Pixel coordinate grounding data
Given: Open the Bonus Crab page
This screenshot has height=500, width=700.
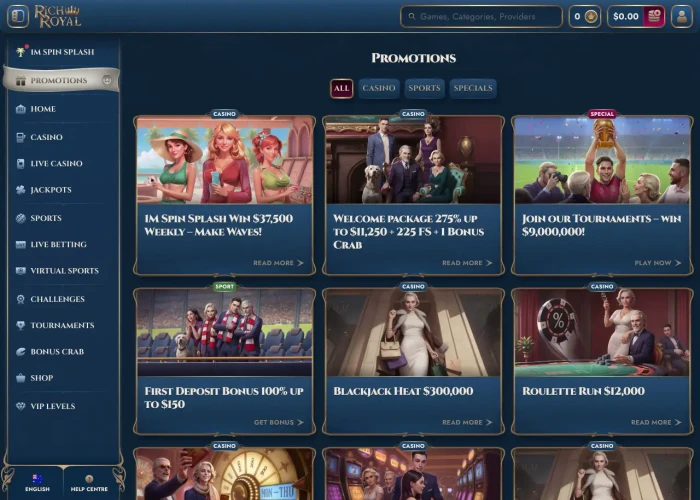Looking at the screenshot, I should pyautogui.click(x=57, y=352).
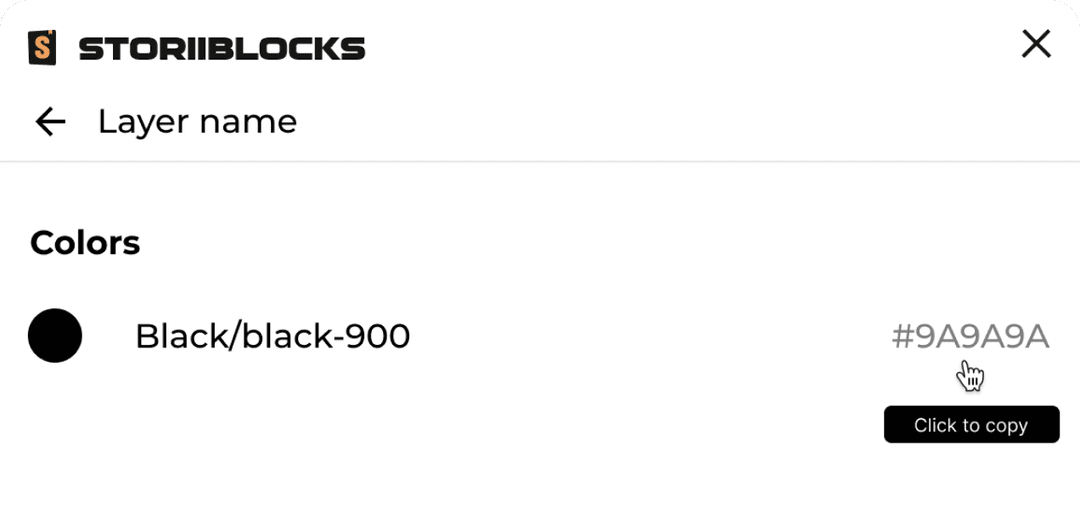Click the X beside the Storiiblocks header

click(x=1036, y=44)
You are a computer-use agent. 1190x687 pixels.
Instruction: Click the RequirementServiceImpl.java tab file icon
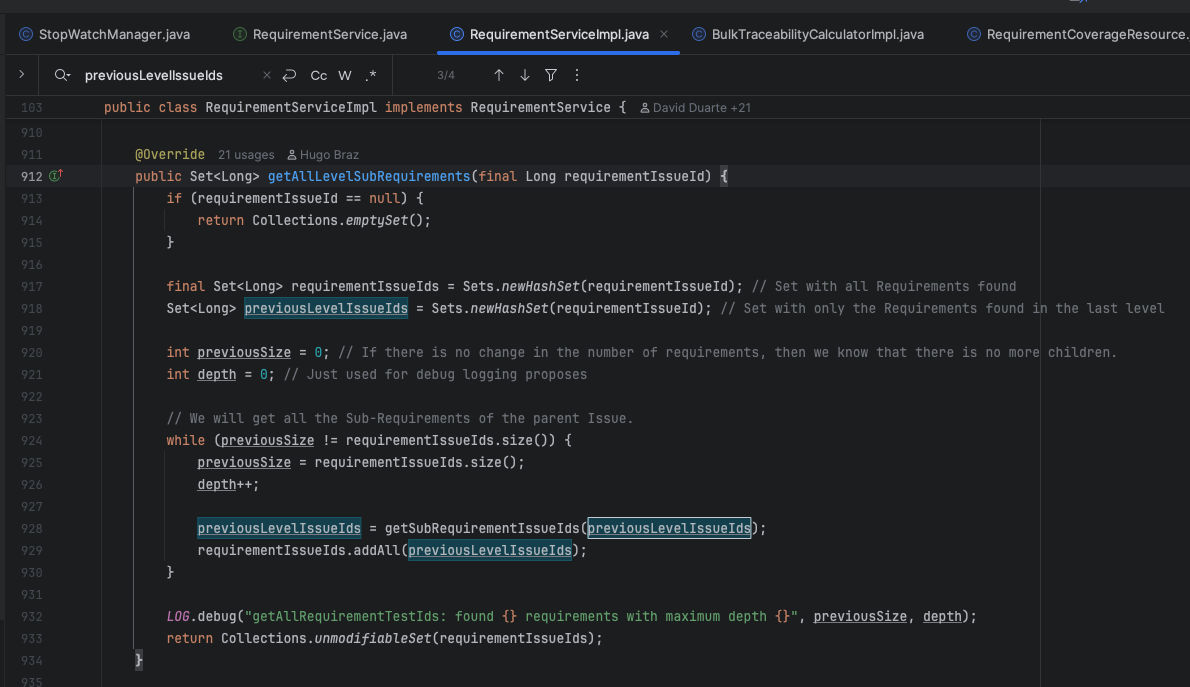coord(457,34)
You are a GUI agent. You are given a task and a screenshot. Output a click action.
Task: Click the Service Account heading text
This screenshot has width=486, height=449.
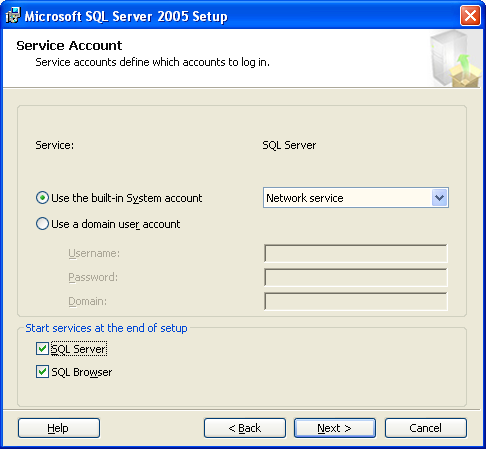(x=69, y=45)
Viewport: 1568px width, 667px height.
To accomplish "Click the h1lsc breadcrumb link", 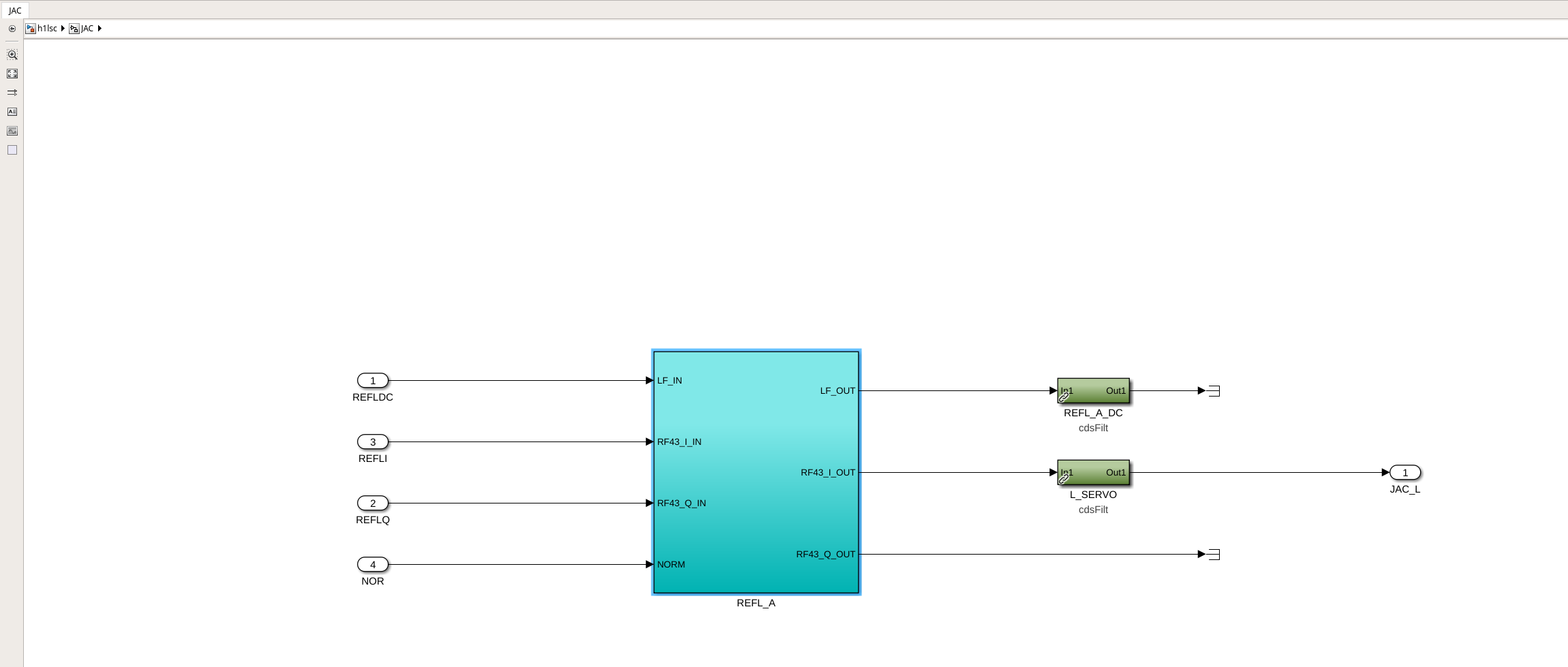I will 47,29.
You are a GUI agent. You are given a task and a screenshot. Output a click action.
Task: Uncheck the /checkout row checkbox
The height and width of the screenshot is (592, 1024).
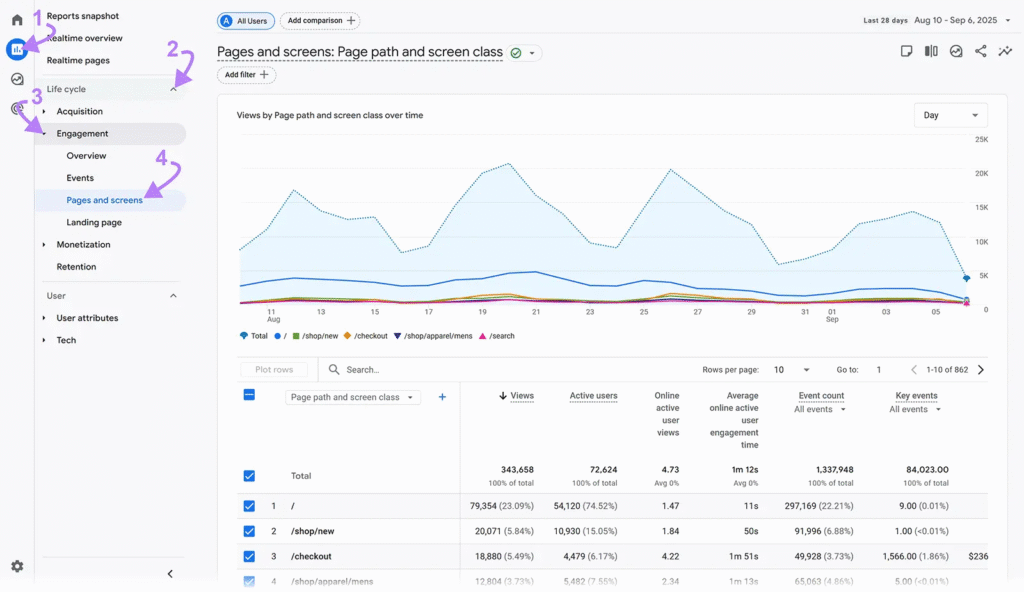250,556
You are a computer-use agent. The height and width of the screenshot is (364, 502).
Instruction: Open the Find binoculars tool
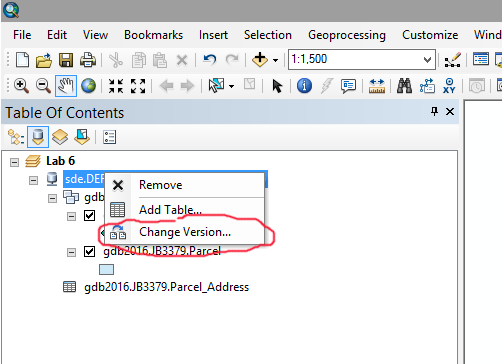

• What you need to do: Collect the lines of the data that carry the word "computer".

• Response for this exercise:
You are a computer-use agent. 1190x687 pixels.
You are a computer-use agent. The height and width of the screenshot is (364, 502).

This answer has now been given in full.